Document segment
==*==

# SONY ES M1 new



## JAX (Jun 2, 2006)

Never really see the M series go up and most time not new. 

not too bad I guess for new one. it is a Best OFFER

Sony XES-M1 ES Series Amplifier Max 224 Watts Brand New | eBay


----------



## OldSchoolAudioandVideo (Nov 14, 2011)

Wonder what happened to it. Price was high. But Im kinda cheap LOL


----------



## JAX (Jun 2, 2006)

it sold for $250


----------



## OldSchoolAudioandVideo (Nov 14, 2011)

LOL I wonder who bought it? LOL


----------



## JAX (Jun 2, 2006)

dont know. I always wanted to try one since they were a step up but they are usually more than that. last M3 was like $400 used. 

so I thought this one new was ok. not a killer deal but ok.

==*==

Items
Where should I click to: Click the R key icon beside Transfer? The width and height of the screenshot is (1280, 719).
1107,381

==*==

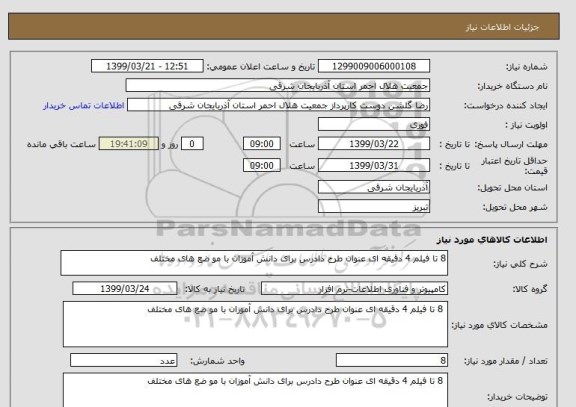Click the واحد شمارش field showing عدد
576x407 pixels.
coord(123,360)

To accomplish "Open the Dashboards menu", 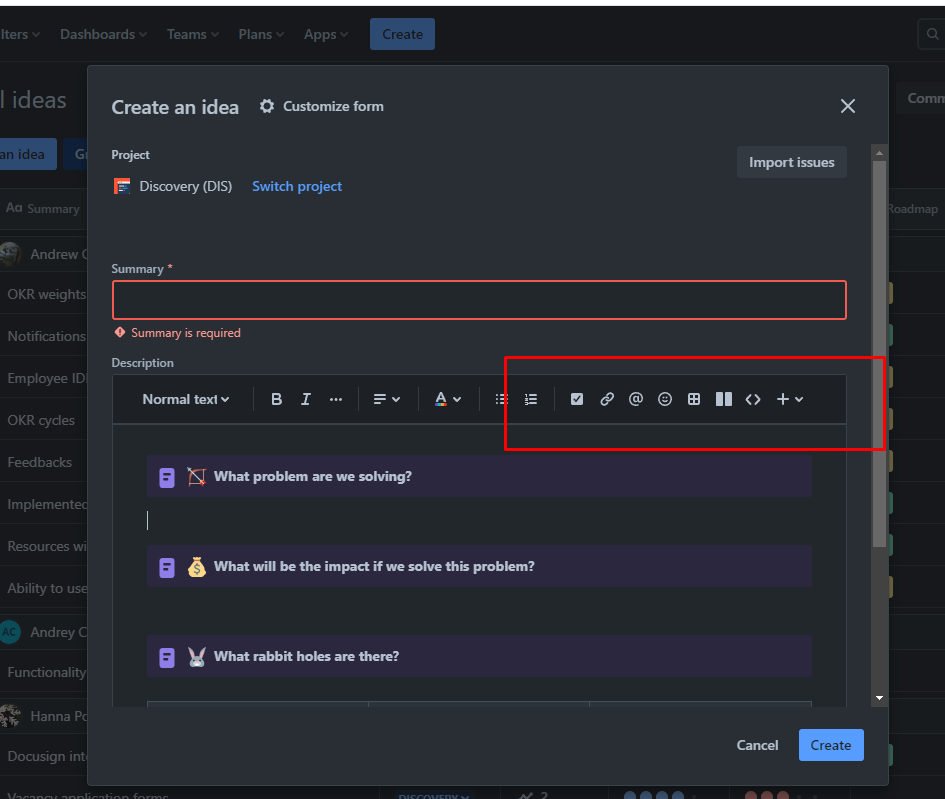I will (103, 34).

==*==

Problem set
1. Using the forum thread about the Sony XES-M1 amplifier, decide whether each statement agrees with it: (a) The amplifier sold for $250. (b) The listing was offered only at a fixed price. (c) The last M3 went for about $400 used. Answer yes or no for each, and quote the deciding words from the thread.
2. In the forum thread about the Sony XES-M1 amplifier, what maximum wattage does the listing title give?
3. Write the next part of the forum thread about the Sony XES-M1 amplifier, picking up after its final post.

Results by task
1.
(a) Yes: "it sold for $250"
(b) No: "it is a Best OFFER"
(c) Yes: "last M3 was like $400 used."

2. 224 watts.

3.
of course I was dumb when I didnt buy them new in box 7457's for like $125 each...threee of them


----------



## OldSchoolAudioandVideo (Nov 14, 2011)

Years ago I bought 3 M3's for 250 ach used. The M1 is about the same since its really hard to find.
But these days prices are up. So that price is actually fair. 
I have the blueprints for the M3. One day when I may get another one. 
If I can find 2 IDQ 12's to go with it. The older version with the rough cone. Not the newer ones.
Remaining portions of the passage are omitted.